When the water level gradient across a structure is small the corresponding gradient of the discharge with respect to the water levels is large. This in turn may result in a very rapid flow response to minor changes in the water level upstream and downstream. As a way of controlling this effect a Alpha Zero factor has been introduced. The Alpha Zero factor defines the water level difference below which the discharge gradients are suppressed. The default setting is 0.01 meter. If a structure shows oscillatory behaviour it is recommended to increase this value slightly.

Head loss factors

The Loss Factors determines the energy (Head) loss of the flow over the weir. These are defined in the last six columns. Each loss factor is defined by a suffix, where '+' indicates Positive Flow direction and; suffix '-' indicates Negative Flow direction.(e.g. 'Inflow -' means inflow loss coefficient for negative flow direction).

Three types of Loss factors are present for both positive and negative flow direction:

· Inflow (contraction loss)

· Outflow (expansion loss)

· Free flow

Head Loss Factors are applied in structure flow calculation only for the broad crested weir type. See also Head Loss Factors (p. 128).

Lower Input data grid

The lower input data grid contains the geometry definition for the broad crested weir type or alternatively values of weir formula parameters if one of the weir formulas have been selected.

For the Broad crested weir formula the geometrical shape of the active flow area must be defined by a Level-width relationship table.
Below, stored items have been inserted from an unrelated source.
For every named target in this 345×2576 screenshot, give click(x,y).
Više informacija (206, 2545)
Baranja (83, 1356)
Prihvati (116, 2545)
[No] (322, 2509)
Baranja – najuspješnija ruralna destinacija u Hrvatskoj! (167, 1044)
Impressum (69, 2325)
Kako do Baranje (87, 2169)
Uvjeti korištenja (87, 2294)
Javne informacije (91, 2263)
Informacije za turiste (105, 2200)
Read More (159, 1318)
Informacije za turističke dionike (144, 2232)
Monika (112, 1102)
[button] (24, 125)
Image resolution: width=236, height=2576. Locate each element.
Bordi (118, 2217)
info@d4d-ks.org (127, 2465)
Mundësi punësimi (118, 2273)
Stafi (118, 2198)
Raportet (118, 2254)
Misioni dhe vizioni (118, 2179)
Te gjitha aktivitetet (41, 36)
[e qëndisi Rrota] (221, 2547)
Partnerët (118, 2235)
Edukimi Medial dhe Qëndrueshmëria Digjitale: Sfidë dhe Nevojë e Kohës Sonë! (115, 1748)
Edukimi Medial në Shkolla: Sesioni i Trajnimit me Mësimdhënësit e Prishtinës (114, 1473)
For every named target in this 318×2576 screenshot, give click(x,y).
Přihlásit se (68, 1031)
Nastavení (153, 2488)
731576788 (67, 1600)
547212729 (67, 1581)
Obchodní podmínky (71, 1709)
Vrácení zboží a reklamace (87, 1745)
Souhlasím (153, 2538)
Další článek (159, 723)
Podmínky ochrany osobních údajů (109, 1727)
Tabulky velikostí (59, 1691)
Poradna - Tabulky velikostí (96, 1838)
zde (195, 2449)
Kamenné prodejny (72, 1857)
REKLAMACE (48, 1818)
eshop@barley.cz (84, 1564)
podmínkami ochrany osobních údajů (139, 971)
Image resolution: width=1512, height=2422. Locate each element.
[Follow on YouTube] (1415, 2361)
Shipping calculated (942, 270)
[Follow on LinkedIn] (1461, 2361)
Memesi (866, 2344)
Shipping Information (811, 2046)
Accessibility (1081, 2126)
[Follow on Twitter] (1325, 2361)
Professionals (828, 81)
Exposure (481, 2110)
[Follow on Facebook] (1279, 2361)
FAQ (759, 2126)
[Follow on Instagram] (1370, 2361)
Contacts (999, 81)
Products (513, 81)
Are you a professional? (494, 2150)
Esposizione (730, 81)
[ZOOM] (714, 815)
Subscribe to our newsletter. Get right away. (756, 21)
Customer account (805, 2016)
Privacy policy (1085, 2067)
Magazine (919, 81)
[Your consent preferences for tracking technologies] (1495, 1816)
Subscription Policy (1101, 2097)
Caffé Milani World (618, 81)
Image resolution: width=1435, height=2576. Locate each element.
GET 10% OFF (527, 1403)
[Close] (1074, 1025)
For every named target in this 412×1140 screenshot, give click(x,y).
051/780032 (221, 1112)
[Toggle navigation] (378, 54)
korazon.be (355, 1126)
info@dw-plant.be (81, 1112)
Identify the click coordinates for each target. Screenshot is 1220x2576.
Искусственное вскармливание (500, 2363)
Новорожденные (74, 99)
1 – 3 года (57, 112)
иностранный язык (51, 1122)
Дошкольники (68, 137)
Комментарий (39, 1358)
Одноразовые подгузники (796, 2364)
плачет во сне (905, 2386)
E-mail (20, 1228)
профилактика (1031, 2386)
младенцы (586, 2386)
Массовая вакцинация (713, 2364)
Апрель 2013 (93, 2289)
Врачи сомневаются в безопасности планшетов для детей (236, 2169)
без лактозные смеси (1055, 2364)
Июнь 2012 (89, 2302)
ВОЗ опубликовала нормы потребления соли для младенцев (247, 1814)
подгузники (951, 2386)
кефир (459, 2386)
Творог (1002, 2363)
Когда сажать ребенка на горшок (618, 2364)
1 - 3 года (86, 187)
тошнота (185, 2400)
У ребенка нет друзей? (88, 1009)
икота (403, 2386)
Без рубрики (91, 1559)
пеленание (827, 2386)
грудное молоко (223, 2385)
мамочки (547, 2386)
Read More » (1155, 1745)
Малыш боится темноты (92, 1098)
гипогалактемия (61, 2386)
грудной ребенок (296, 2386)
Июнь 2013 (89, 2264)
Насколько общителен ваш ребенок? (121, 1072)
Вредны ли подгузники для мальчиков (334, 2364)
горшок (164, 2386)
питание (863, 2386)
The levels are defined relative to the datum (starting from the crest or sill level and up). E.g. for a horizontal weir positioned at invert level -10m (bed level) and extending 6 m above the bed, the weir could should be defined by L₀= -4m and L₁= 0m. Datum defines an offset which is added to the level column in the level/width table during computation.
Pressing the button in the 'Geometry' column opens a Level-Width dialog where the geometry relation can be entered. '

For Weir formula 1 and Weir formula 2 the geometry of the structure itself must be defined. From this the active flow area will be calculated automatically in the simulation. Values for the respective weir formula parameters must be defined in the respective columns.